*** Opening of Data to process ***

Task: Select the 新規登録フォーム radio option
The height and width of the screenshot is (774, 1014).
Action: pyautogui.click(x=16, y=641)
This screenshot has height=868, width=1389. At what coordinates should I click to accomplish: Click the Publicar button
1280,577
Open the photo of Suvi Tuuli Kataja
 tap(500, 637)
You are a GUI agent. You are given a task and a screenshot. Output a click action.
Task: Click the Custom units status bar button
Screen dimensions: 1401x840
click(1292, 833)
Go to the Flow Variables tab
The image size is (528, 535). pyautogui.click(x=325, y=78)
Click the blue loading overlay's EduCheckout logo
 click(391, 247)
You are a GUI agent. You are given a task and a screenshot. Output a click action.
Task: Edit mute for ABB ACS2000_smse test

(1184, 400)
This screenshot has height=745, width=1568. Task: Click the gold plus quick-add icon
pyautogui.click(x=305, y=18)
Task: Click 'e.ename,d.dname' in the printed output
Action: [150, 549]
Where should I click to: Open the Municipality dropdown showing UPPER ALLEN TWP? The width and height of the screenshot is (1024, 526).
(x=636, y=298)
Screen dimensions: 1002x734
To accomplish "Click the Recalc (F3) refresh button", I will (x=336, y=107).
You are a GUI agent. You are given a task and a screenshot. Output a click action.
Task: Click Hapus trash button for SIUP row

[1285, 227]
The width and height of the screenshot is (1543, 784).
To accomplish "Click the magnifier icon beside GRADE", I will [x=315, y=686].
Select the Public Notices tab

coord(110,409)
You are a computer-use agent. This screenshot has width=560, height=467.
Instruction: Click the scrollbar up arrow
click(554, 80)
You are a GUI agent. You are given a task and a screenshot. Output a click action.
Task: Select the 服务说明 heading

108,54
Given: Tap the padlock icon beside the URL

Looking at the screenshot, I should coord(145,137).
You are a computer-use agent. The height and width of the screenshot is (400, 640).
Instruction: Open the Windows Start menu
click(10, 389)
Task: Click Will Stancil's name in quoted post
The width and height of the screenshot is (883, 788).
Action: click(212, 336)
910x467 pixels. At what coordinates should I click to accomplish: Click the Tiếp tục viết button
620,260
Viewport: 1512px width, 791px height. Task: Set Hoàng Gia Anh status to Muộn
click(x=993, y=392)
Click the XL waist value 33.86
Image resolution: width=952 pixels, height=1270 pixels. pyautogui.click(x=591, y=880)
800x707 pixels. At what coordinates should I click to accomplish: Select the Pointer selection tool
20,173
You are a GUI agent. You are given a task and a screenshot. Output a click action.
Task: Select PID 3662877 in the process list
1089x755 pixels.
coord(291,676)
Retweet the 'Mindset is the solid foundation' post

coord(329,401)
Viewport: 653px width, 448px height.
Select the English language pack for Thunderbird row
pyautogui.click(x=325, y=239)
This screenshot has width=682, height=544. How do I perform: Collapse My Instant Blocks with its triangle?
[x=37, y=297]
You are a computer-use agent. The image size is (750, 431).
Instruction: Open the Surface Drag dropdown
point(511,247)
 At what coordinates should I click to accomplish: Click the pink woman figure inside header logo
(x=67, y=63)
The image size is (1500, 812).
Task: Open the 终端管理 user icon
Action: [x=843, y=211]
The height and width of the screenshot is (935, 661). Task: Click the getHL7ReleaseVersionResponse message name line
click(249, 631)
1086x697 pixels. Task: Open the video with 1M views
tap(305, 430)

*** Close of Data to process ***

Would you set the entries down again, exactly as they were written?

> _Reply to the task_
Task: Select the 新規登録フォーム radio option
The height and width of the screenshot is (774, 1014).
Action: pyautogui.click(x=16, y=641)
This screenshot has height=868, width=1389. At what coordinates should I click to accomplish: Click the Publicar button
1280,577
Open the photo of Suvi Tuuli Kataja
 tap(500, 637)
You are a GUI agent. You are given a task and a screenshot. Output a click action.
Task: Click the Custom units status bar button
Screen dimensions: 1401x840
click(1292, 833)
Go to the Flow Variables tab
The image size is (528, 535). pyautogui.click(x=325, y=78)
Click the blue loading overlay's EduCheckout logo
 click(391, 247)
You are a GUI agent. You are given a task and a screenshot. Output a click action.
Task: Edit mute for ABB ACS2000_smse test

(1184, 400)
This screenshot has height=745, width=1568. Task: Click the gold plus quick-add icon
pyautogui.click(x=305, y=18)
Task: Click 'e.ename,d.dname' in the printed output
Action: [150, 549]
Where should I click to: Open the Municipality dropdown showing UPPER ALLEN TWP? The width and height of the screenshot is (1024, 526).
(x=636, y=298)
Screen dimensions: 1002x734
To accomplish "Click the Recalc (F3) refresh button", I will (x=336, y=107).
You are a GUI agent. You are given a task and a screenshot. Output a click action.
Task: Click Hapus trash button for SIUP row

[1285, 227]
The width and height of the screenshot is (1543, 784).
To accomplish "Click the magnifier icon beside GRADE", I will [x=315, y=686].
Select the Public Notices tab

coord(110,409)
You are a computer-use agent. This screenshot has width=560, height=467.
Instruction: Click the scrollbar up arrow
click(554, 80)
You are a GUI agent. You are given a task and a screenshot. Output a click action.
Task: Select the 服务说明 heading

108,54
Given: Tap the padlock icon beside the URL

Looking at the screenshot, I should coord(145,137).
You are a computer-use agent. The height and width of the screenshot is (400, 640).
Instruction: Open the Windows Start menu
click(10, 389)
Task: Click Will Stancil's name in quoted post
The width and height of the screenshot is (883, 788).
Action: click(212, 336)
910x467 pixels. At what coordinates should I click to accomplish: Click the Tiếp tục viết button
620,260
Viewport: 1512px width, 791px height. Task: Set Hoàng Gia Anh status to Muộn
click(x=993, y=392)
Click the XL waist value 33.86
Image resolution: width=952 pixels, height=1270 pixels. pyautogui.click(x=591, y=880)
800x707 pixels. At what coordinates should I click to accomplish: Select the Pointer selection tool
20,173
You are a GUI agent. You are given a task and a screenshot. Output a click action.
Task: Select PID 3662877 in the process list
1089x755 pixels.
coord(291,676)
Retweet the 'Mindset is the solid foundation' post

coord(329,401)
Viewport: 653px width, 448px height.
Select the English language pack for Thunderbird row
pyautogui.click(x=325, y=239)
This screenshot has width=682, height=544. How do I perform: Collapse My Instant Blocks with its triangle?
[x=37, y=297]
You are a computer-use agent. The image size is (750, 431).
Instruction: Open the Surface Drag dropdown
point(511,247)
 At what coordinates should I click to accomplish: Click the pink woman figure inside header logo
(x=67, y=63)
The image size is (1500, 812).
Task: Open the 终端管理 user icon
Action: [x=843, y=211]
The height and width of the screenshot is (935, 661). Task: Click the getHL7ReleaseVersionResponse message name line
click(249, 631)
1086x697 pixels. Task: Open the video with 1M views
tap(305, 430)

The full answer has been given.